Through a bird’s-eye view, a player micromanages an ever-expanding Imperial Empire settlement, can complete more than 100 missions and fight back raiders, rebel forces and ferocious beasts such as wild boars and raptors through simple clicks and swipes on the touch screen in Battle Nations (Z2Live, rated 12+, free).

The focused fun requires an incredible level of patience and forethought for the player to succeed. Daily and hourly actions can require structure building, resource management, worker and soldier creation, visiting locations and the output and collection of raw materials (from iron to stone and gold).

Specifically, dropping structures on forested, resource-rich, land chunks to grow crops, maybe place a bakery (love the lumpy cornbread), plant a protective pillbox (that will cost you 900 pieces of gold and 100 concrete blocks) or set up a Tool Shop (for only 2,500 gold, 325 concrete and 75 iron pieces) can be an all-consuming, multi-day experience.

Let’s add the turn-based combat portion of the show played out on a sparse, gridded-board-style arena. Each side places a set number of warriors (and eventually vehicles) like chess pieces and attacks, one at a time, until each army is beaten.

And, don’t worry about losing a coveted warrior in battle; he can be healed at the hospital you built. You did build a hospital, right?

The biggest hindrance to the managing is that all projects take time to complete, often excruciating periods, ranging from training a sniper at four hours to 12 hours to grow a batch of the Buddha’s Hand plant.

Add to that the methodical time it takes to level up through gaining experience points — which add more workers and unlock new troops and structures to the settlement — and some players might just run back to Angry Birds.

The robust simulation does maintain a player’s interest through some humorous text dialogue snippets and a story starring a cartoony character roster influenced by Japanese anime, the comic book Danger Girls and even Star Wars’ Tusken Raiders.

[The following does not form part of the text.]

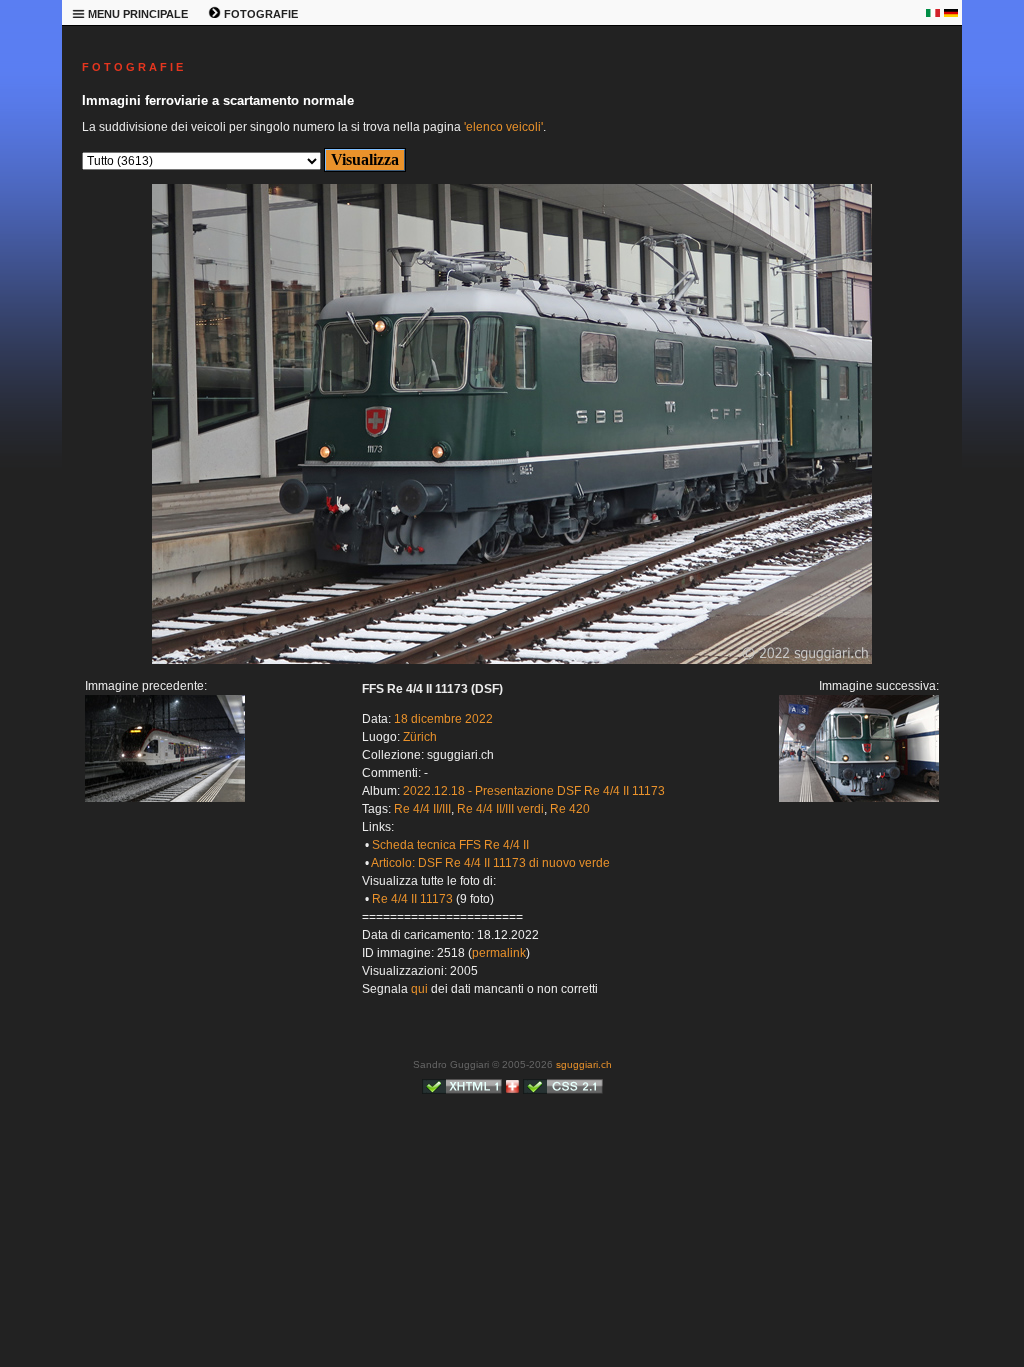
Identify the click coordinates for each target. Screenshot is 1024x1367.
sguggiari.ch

For example, players quickly meet the grizzled Sergeant Ramsey who offers tips but wants you to love his little kitty Mr. Purrface; a blond-haired egocentric boy emperor, civil engineer and environmentalist Floyd; and Steam Punk chick and mechanical genius Zoey.

They can build a Raptor Ranch that serves delicacies such as General Mo’s Raptor or put up an Antipathy Shack, not quite the Love Shack but good for a dispersal of 150 gold pieces every 10 hours.

In addition to the building, combat and missions, a multiplayer element mixes in.

Players can friend one another and either help, when a pal’s settlement is attacked, or actually attack, pillage and occupy a friend’s land (soon to be former friend).

Attacks all depend on which way a battle flag flies the right colors (it takes hours to turn that flag back) as to whether a player will open up to these types of encounters.

Also, a more traditional online component is simple, on-the-fly, player-versus-player battle to gain gold and experience.

Now, the best part the Battle Nations is the cost. It’s free, that’s right, free. However, since nothing in life is really free, developers tempt the opening up of impatient player’s wallets by throwing in the use time-bending and life-imbuing currency called Nanopods.

Remember, everything is timed. Actions such as growing a patch of Daikon can take 24 real hours but apply some Nanopods and get immediate results or even use these green glowing orbs to train elite troops such as soldiers wielding flame throwers.

Nanopods are normally dispersed in miserly allocations for accomplishing missions or watching a sponsor’s video, but players will eventually get sucked into purchasing packs of these nuggets to build quickly their armies of Shock Troopers

Those packs can cost anywhere from 99 cents for 20 Nanopods to $49.99 for 1,250 of them. Yes, it can get expensive for those who won’t wait. Apparently, in the inspiring Battle Nations, it’s proven that time really is money.